In the brake lining described in Patent Literature 1, the friction members are each separately provided with a metallic backing secured to the back surface thereof. The friction members together with the metallic backings are mounted, on the back surface side, via separately provided spring members, to a base plate by means of rivets, so that they are separately resiliently supported.
In the brake lining described in Patent Literature 2, the friction members are provided in pairs with each pair being formed by two adjacent ones of the friction members, and the paired friction members are together provided with a one-piece resilient leaf secured to the back surfaces thereof. Each resilient leaf is rigidly mounted to the base plate by means of two rivets at a portion corresponding to a gap between the friction members fixed to the resilient leaf. In this manner, the friction members are each separately resiliently supported at the two locations of the rivets between the friction members serving as supporting points.
In the brake lining described in Patent Literature 3, the friction members are provided in pairs with each pair being formed by two adjacent ones of the friction members, and the paired friction members are together provided with a one-piece metallic thin film secured to the back surfaces thereof. Each metallic thin film is attached to the base plate by means of two rivets via elastic elements at a portion corresponding to a gap between the friction members that are secured to the metallic thin film. In this manner, the friction members are each separately resiliently supported at the two locations of the rivets between the friction members serving as supporting points.
All the brake linings described in Patent Literatures 1 to 3 are expected to have uniform contact pressure with respect to the brake disc during the braking operation because their friction members are resiliently supported on the base plate.
However, the brake lining described in Patent Literature 1 is configured such that the friction members are each independently movable.

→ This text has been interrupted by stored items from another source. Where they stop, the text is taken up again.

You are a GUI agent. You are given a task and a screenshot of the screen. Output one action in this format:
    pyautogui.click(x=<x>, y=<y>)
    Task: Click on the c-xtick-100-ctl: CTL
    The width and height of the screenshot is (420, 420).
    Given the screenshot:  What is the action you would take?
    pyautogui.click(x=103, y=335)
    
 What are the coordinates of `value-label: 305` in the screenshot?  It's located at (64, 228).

Because of this, the coefficient of friction between the brake disc and the brake lining may vary depending on the traveling speed at the time of start of the braking operation. Such variability of the friction coefficient occurs in the brake linings described in Patent Literatures 2 and 3 as well. This is because the friction members in those literatures too are each independently movable because they are each resiliently supported via the resilient leaf or the metallic thin film at the location between the paired friction members serving as a supporting point.

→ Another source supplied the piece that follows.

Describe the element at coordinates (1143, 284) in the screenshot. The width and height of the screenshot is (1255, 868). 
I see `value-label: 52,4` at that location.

If the coefficient of friction varies depending on the traveling speed at the time of start of the braking operation, accurate control of deceleration of the vehicle under braking becomes difficult, thus making it impossible to ensure the required braking performance. In particular, in the case of high speed railway vehicles such as a Shinkansen “bullet train”, the variation in the coefficient of friction poses a problem because the traveling speed broadly ranges from low speed to high speed.
Furthermore, in the case of the brake lining described in Patent Literature 1, the friction members are each fastened to the base plate by a single rivet, and thus they are caused to rotate at their respective positions during the braking operation. If such rotation of the friction members is repeated as a result of repeated braking operations, loosening occurs at the fastening portion between the friction members and the base plate, which finally results in falling off of the friction members. Because of this, it is impossible to ensure sufficient durability and reliability.